Only RFID tagged commercial vehicles coming into Delhi: In a move to help reduce pollution from vehicles entering the national capital, commercial vehicles without Radio Frequency Identification (RFID) tags or inadequate balance in the tags will not be allowed entry from January 1. The Commission for Air Quality Management for Delhi NCR and adjoining areas has called for strict implementation of the RFID system at thirteen toll plazas of the national capital. (Source)

New visual way to evaluate COVID spread: A new method for visualizing the air exhaled while someone is speaking or singing could shed light on how diseases such as COVID-19 spread, and help evaluate the effectiveness of face masks, according to a study. The novel system, described in the journal Applied Optics, images temperature differences between exhaled breath and the surrounding air to estimate how far the breath travels before being dispersed into the surrounding air. According to study author Thomas Moore from Rollins College in the US, the new technique can also be used to study the details of how the breath flows from the mouth while speaking or singing, which could be useful for music instruction and speech therapy. (Source)

US rivers turning yellow and green: A third of U.S. rivers have significantly changed color over the last 36 years, turning from blue to yellow and green, striking new images reveal.  Researchers analyzed 235,000 satellite images — taken over a 34-year period between 1984 and 2018 — from NASA and the U.S. Geological Survey (USGS) Landsat program. The changing hues can be viewed in an interactive map.  Researchers believe color changes could be a proxy for the health of river ecosystems.(Source)

video corner: India’s first cricket test and pace combo

We all talk about the fast bowling attack for India now with Jaspreet Bumrah and Mohammad Siraj that devastated in the just concluded test match in Australia.  For many decades, India would not have anything close to anything fast.  Or even medium pace.  There were so many times that Chandrasekhar, the quick leg spinner would open.  Or Mohinder Amarnath the only bowler I have seen who started his run-up faster than he ended it!

But on India’s Test cricket debut, on June 25, 1932, at Lord’s when CK Nayudu and Douglas Jardine (the man who later architected the bodyline attack on Bradman’s Aussie team) were the captains, India started off in style.  The two pacers Mohammad Nissar and Amar Singh took charge.  By many accounts, Nissar was much faster than Harold Larwood the man who wrote the legend of bodyline attack.

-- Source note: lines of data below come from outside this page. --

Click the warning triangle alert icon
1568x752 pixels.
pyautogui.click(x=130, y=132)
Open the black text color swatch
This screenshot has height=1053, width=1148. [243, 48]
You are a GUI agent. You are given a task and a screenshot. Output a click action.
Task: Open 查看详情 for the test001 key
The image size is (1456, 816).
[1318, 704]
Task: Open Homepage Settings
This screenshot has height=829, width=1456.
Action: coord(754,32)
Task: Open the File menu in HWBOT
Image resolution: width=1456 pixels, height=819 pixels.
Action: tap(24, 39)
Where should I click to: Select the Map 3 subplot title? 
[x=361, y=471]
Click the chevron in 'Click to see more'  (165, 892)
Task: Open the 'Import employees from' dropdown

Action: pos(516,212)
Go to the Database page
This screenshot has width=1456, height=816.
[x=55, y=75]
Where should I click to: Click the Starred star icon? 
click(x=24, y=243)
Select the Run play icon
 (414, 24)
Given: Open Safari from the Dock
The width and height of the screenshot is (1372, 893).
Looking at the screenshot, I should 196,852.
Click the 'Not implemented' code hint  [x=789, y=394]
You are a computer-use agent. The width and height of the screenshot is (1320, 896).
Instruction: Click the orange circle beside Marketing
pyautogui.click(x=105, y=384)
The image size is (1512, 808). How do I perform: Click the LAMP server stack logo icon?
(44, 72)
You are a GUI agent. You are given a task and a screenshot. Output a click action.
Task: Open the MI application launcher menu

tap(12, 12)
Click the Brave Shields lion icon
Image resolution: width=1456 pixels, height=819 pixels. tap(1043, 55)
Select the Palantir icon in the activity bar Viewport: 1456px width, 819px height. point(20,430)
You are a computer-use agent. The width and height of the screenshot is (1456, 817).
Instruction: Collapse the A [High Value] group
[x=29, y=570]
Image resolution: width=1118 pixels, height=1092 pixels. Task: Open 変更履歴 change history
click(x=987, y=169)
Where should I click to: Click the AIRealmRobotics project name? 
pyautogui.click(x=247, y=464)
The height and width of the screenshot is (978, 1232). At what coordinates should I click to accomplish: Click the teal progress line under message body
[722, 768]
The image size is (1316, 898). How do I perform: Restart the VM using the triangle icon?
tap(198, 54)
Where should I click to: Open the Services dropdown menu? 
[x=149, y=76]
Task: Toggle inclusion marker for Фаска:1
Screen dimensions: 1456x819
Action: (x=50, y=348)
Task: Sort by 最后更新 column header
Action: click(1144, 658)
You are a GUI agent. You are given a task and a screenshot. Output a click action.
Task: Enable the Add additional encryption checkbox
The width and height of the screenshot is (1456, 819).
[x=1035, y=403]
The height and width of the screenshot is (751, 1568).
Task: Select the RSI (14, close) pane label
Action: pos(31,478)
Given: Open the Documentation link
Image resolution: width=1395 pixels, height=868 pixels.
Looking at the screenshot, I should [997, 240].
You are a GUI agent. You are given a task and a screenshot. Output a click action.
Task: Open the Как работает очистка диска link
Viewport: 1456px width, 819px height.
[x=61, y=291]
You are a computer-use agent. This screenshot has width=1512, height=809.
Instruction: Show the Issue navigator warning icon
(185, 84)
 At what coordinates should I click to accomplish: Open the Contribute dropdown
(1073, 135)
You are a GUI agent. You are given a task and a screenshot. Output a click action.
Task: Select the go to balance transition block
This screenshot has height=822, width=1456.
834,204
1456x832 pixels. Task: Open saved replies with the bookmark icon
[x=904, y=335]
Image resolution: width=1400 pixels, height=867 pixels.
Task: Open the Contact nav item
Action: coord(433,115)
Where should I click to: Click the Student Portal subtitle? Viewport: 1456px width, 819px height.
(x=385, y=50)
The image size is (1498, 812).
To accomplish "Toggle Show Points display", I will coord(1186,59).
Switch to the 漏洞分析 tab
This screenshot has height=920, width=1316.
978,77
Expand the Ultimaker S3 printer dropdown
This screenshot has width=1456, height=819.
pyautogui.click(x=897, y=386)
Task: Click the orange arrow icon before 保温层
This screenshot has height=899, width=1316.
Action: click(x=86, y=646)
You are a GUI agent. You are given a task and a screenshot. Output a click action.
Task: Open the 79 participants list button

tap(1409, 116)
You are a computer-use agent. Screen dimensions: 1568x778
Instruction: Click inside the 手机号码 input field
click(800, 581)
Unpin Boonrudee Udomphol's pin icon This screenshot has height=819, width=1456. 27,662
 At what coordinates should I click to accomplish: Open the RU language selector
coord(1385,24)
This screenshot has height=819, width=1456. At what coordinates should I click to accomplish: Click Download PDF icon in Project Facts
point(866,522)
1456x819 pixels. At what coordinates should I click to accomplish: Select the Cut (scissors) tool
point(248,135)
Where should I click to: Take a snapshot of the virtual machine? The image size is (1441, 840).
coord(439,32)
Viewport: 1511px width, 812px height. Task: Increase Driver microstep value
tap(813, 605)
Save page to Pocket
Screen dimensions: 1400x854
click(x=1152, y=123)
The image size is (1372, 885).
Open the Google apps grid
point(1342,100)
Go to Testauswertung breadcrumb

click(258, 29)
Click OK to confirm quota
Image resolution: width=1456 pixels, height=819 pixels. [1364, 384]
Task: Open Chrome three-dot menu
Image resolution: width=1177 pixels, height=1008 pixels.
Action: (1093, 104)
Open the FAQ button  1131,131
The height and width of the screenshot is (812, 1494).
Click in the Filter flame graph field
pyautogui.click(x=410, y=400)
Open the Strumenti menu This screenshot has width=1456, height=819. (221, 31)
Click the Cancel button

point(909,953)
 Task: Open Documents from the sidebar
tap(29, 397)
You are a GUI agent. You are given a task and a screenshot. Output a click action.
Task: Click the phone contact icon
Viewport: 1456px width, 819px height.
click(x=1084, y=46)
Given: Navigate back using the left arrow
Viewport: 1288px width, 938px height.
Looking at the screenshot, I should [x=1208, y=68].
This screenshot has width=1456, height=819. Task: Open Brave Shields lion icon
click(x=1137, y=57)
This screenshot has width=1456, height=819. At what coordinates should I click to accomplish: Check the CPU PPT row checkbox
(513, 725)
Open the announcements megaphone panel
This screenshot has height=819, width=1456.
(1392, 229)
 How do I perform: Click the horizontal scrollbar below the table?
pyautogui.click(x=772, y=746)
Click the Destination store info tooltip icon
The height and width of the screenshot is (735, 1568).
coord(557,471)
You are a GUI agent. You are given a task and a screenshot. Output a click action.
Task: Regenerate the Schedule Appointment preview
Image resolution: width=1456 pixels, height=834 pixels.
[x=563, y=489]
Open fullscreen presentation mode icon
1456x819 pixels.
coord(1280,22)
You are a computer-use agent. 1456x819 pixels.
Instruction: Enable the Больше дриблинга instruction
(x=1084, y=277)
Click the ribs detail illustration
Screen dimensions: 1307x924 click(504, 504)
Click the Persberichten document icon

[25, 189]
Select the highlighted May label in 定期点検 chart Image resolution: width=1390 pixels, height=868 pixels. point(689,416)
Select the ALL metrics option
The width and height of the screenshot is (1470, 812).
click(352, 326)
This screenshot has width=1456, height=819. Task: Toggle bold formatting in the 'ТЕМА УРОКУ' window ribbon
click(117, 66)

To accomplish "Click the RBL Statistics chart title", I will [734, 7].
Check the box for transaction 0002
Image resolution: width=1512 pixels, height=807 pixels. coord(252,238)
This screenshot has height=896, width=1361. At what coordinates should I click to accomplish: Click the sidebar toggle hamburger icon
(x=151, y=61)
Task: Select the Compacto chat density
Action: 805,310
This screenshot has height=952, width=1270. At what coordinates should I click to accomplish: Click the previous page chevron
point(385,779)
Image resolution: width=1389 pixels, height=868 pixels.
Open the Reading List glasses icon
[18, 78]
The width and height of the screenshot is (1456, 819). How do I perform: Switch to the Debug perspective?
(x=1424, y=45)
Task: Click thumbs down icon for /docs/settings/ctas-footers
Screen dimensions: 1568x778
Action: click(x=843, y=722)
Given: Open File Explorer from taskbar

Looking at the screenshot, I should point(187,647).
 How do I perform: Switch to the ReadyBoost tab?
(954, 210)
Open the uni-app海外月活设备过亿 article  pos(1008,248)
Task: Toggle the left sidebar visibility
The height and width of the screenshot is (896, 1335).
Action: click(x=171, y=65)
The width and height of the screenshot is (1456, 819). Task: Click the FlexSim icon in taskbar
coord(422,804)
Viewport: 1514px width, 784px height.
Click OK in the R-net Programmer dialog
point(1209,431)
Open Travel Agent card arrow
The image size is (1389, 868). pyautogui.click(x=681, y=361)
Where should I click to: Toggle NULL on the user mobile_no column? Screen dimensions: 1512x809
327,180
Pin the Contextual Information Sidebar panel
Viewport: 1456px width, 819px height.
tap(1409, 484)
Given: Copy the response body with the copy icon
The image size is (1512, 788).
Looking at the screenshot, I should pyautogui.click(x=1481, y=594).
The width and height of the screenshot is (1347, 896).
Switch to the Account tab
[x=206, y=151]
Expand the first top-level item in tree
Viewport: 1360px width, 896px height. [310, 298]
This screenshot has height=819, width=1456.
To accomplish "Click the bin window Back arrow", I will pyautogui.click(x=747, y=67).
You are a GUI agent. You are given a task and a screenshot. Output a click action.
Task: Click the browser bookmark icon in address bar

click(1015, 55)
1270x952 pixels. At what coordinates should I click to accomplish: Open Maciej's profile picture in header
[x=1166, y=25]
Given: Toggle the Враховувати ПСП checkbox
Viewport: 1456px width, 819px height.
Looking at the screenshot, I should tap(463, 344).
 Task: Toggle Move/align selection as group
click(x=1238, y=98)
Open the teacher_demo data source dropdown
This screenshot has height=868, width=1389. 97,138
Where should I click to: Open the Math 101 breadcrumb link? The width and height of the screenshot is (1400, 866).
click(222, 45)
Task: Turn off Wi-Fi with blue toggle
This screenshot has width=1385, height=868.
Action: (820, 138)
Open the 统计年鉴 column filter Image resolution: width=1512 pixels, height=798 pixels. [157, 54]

Nissar was in his elements - with the very first ball of his second over, dismissed Herbert Sutcliffe for 3, knocking over Sutcliffe's stumps so far off it was a spectacle.  You have to check how his stumps flew off that in the video below.

Then, with the fifth ball of the very same over, he bowled the other opener, Percy Holmes.  And, just ten days after Sutcliffe and Holmes had created a world record partnership of 555 runs for Yorkshire! (Source)

These two pacers were tall and strong.  Amar Singh was 6’2” from Rajkot, Gujarat and Nissar was 6 feet and powerfully built from Hoshiarpur, Punjab.